Well you obviously are familar with a D.O. but I'm wondering, is everyone? I myself have not had many interactions with D.Os. - maybe one or two. (Maybe this is one of those regional things, idk.) I think there are some at my medical practice but I've been going to the same providers long term so I haven't actually been seen by them. I know when I first saw their credentials (on brochures in the office) I researched it a bit, otherwise I probably would not have known. So I am just wondering if most people know what they are.

The doctor in the article mentions puzzled looks and automatically assumes it's because of the color of her skin.

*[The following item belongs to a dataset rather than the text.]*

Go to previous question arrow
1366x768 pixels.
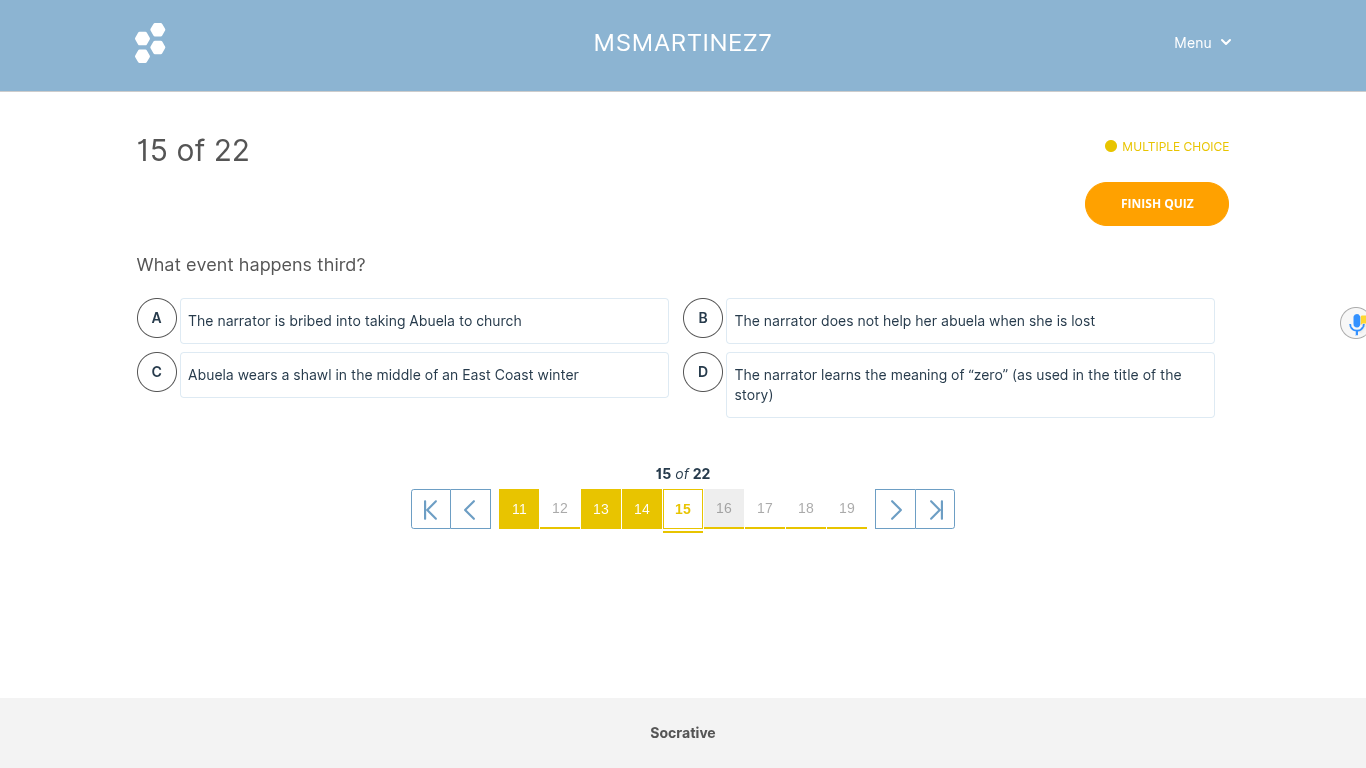(x=471, y=509)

Now I have very little doubt that she has experienced discrimination in many forms in her lifetime and her professional practice. I just wonder if people in her shoes consider there can be other things that cause quizzical looks on people's faces besides skin color, and that all of us get quizzical looks and are disrespected from time to time in some shape or form, etc. I so wish, in the story, that she would have been the leader she says she is and actually taken control of the situation. It sounds like she got so caught up in people giving her dirty looks that she gave up completely instead of trying harder to get to the problem at hand, ie the patient. Perhaps she should have explained that she is a "Family Practice resident, same as an Internal Medicine MD", which, according to her story, she didn't.

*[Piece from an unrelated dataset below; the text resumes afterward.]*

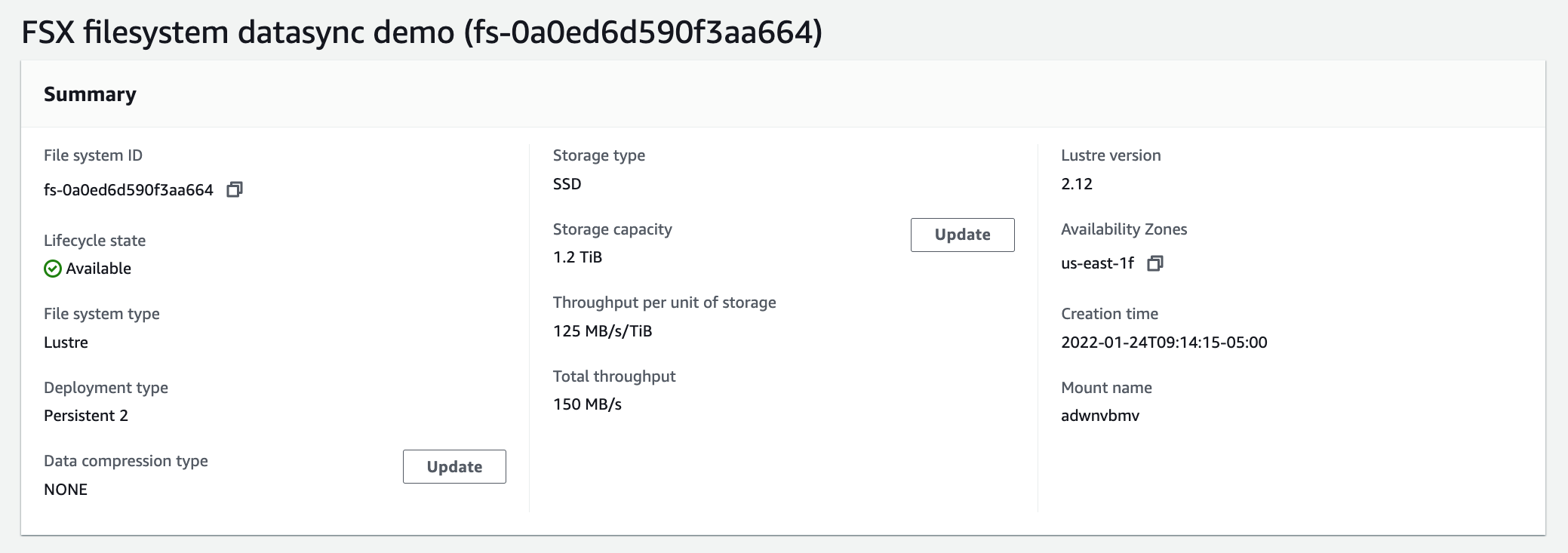
Task: Click the green Available status check icon
Action: 53,269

Why isn't saying "I'm a doctor and have my hospital ID badge" enough? Doctor versus nurse seems like it should always trump in an emergency situation. Yes we all experience discrimination of some sort and some point in our lives but it sounds like even in her own hospital people have assumed she is a janitor! I imagine from years and years of that you just become numb and when you are told to sit down you sit down. I think she pointed to a better issue that in the amount of time the FA were discussing between each other and then with her a supposed emergency wasn't being dealt with. Whatever the time was it seemed like too much in an emergency.
 
Why isn't saying "I'm a doctor and have my hospital ID badge" enough? Doctor versus nurse seems like it should always trump in an emergency situation. Yes we all experience discrimination of some sort and some point in our lives but it sounds like even in her own hospital people have assumed she is a janitor! I imagine from years and years of that you just become numb and when you are told to sit down you sit down. I think she pointed to a better issue that in the amount of time the FA were discussing between each other and then with her a supposed emergency wasn't being dealt with. Whatever the time was it seemed like too much in an emergency.

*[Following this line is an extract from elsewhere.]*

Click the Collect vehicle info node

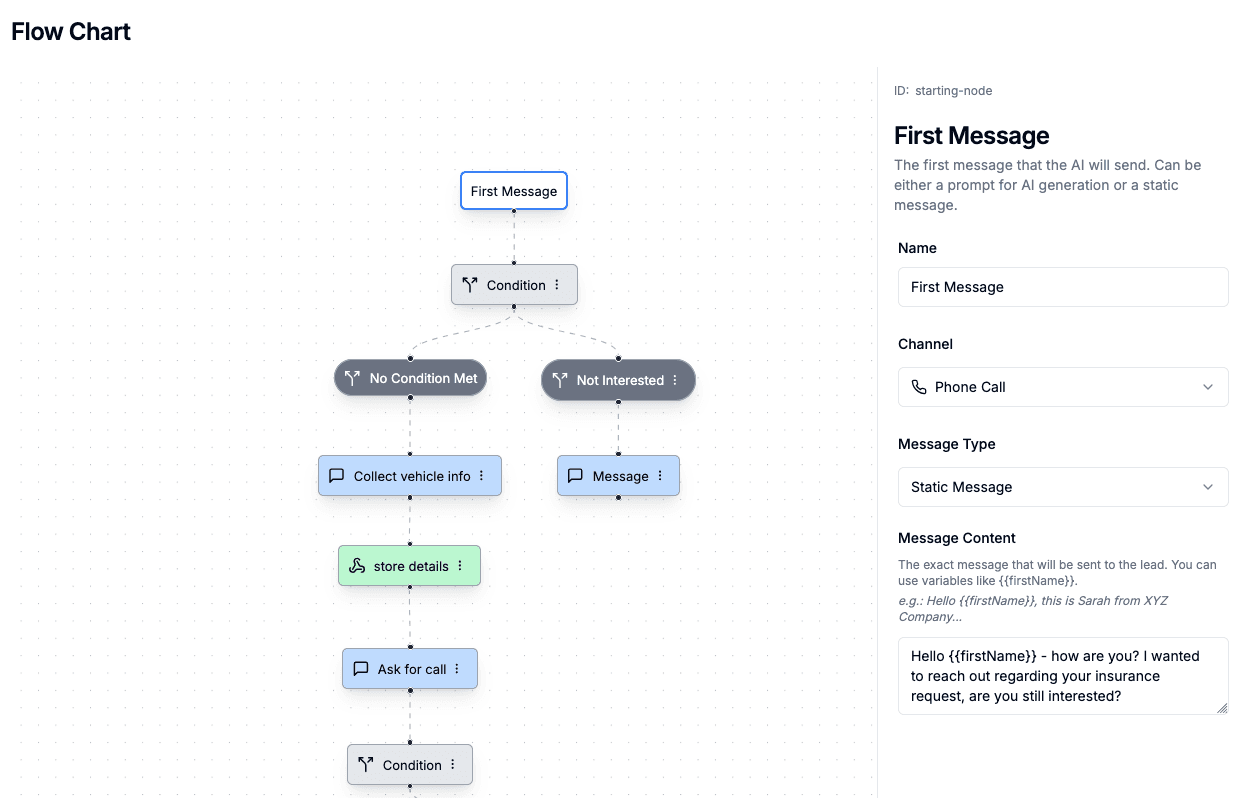tap(410, 475)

Exactly, it was too much time. Most doctors I know are very skilled at cutting through the BS and getting to the problem at hand, very succinctly and professionally. Im not sure what the barriers were here but this obviously didn't happen. And I'm not sure you will ALWAYS pick a "doctor" over a nurse. This has been mentioned in many of the articles I've listed - much will depend on competencies. As an example, you could have an MD who has worked in research for 20 years vs. an RN who's been in charge of an ER for 20 years. In this situation, it could be that the RN has the necessary and current competies to act in the situation more so than the MD does. (Thought both will undoubtedly be useful in the situation.) It just depends. People on the ground will be dependent on volunteers being competent in a certain area before going ahead and doing something to someone on a plane. Providers need to know their own competencies as well, so as not to do harm.